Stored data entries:
---*---

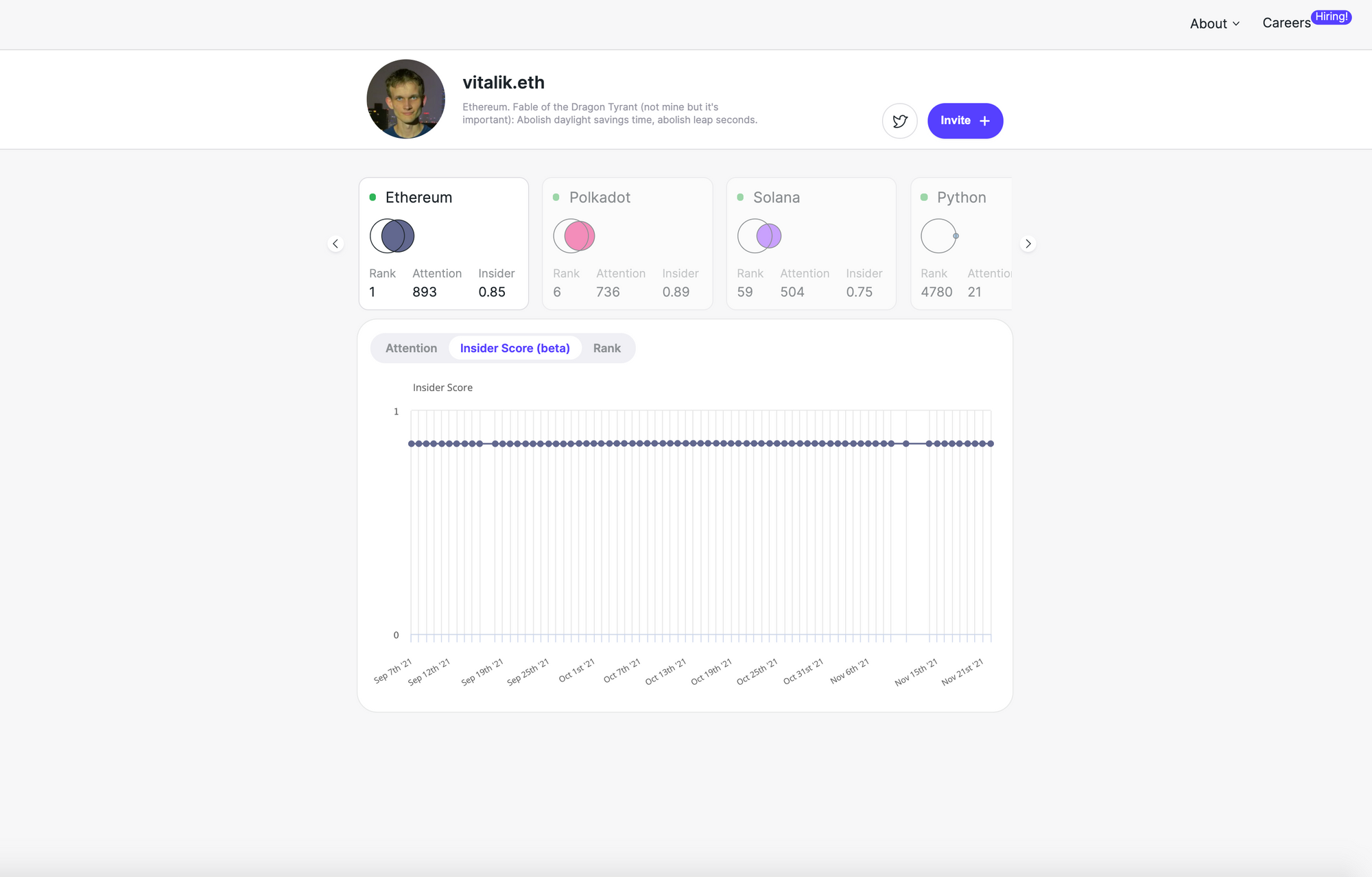Select the Polkadot topic card title

click(x=600, y=198)
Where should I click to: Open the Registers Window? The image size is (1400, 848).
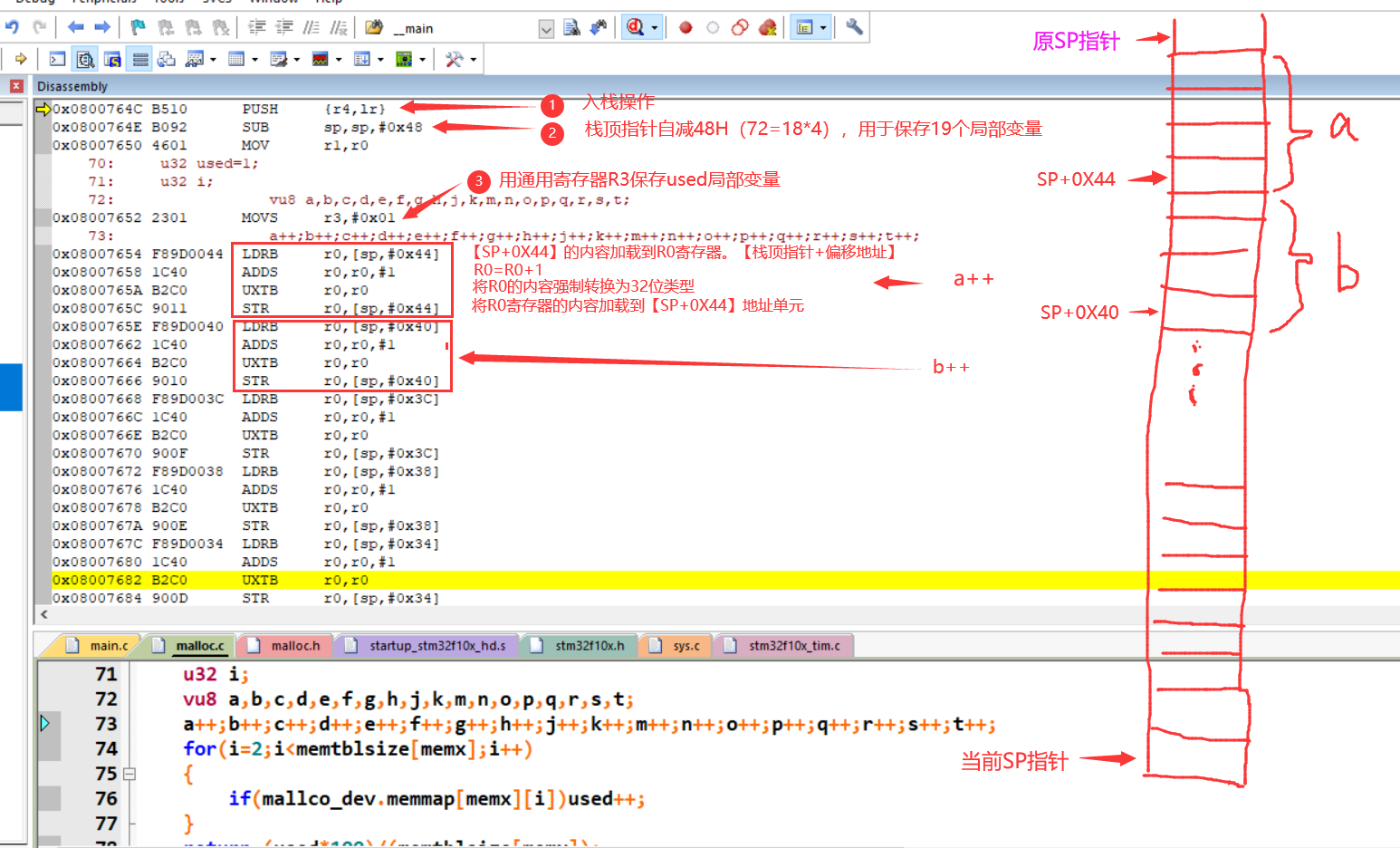(140, 58)
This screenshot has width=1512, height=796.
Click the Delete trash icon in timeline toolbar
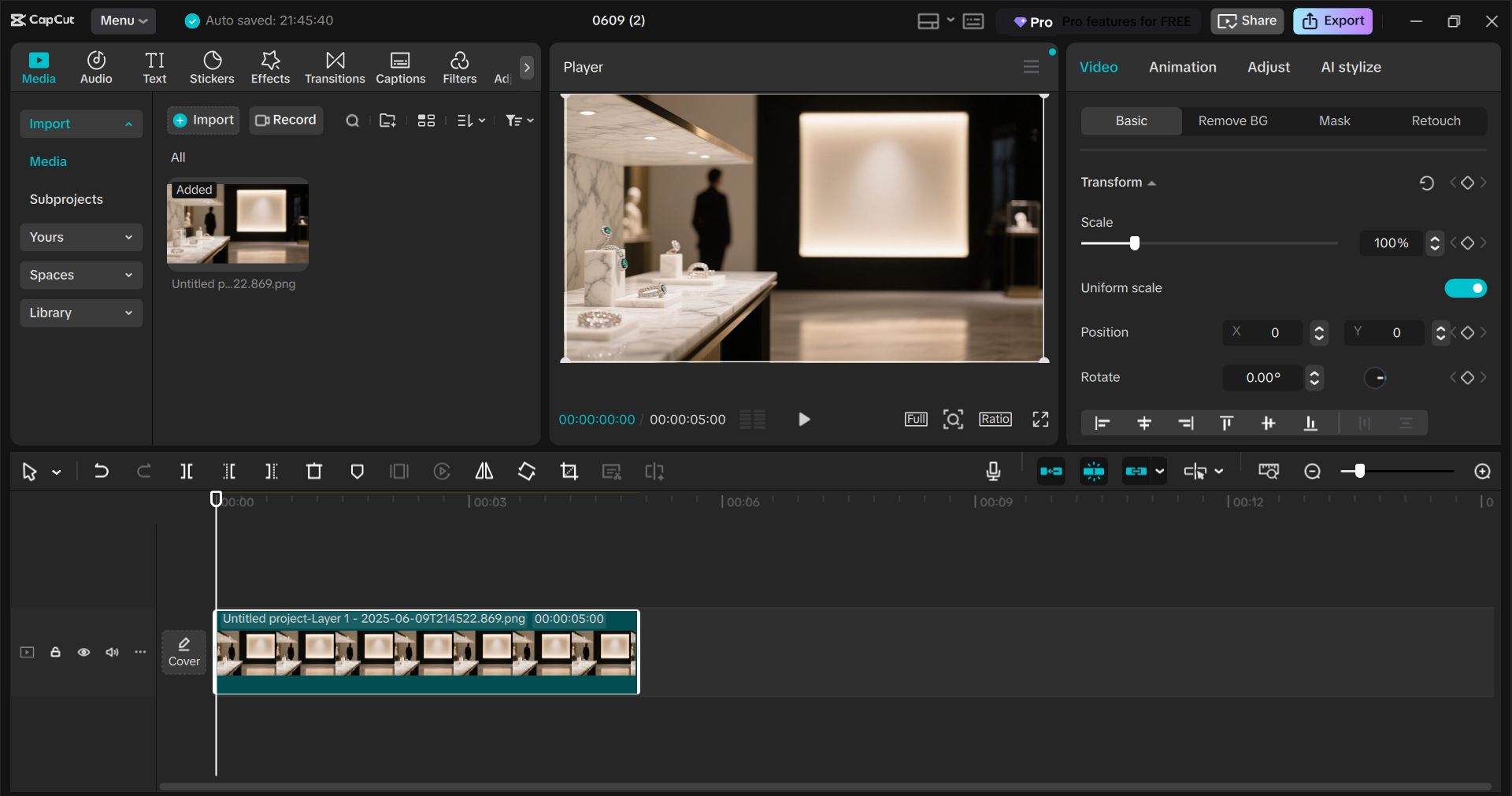coord(314,472)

---*---

What is needed:
Going from the line holding "Click the Delete" to the last line of the data above, reproduce every line exactly, both included, with the pictures omitted.

Result for this exercise:
Click the Delete trash icon in timeline toolbar
coord(314,472)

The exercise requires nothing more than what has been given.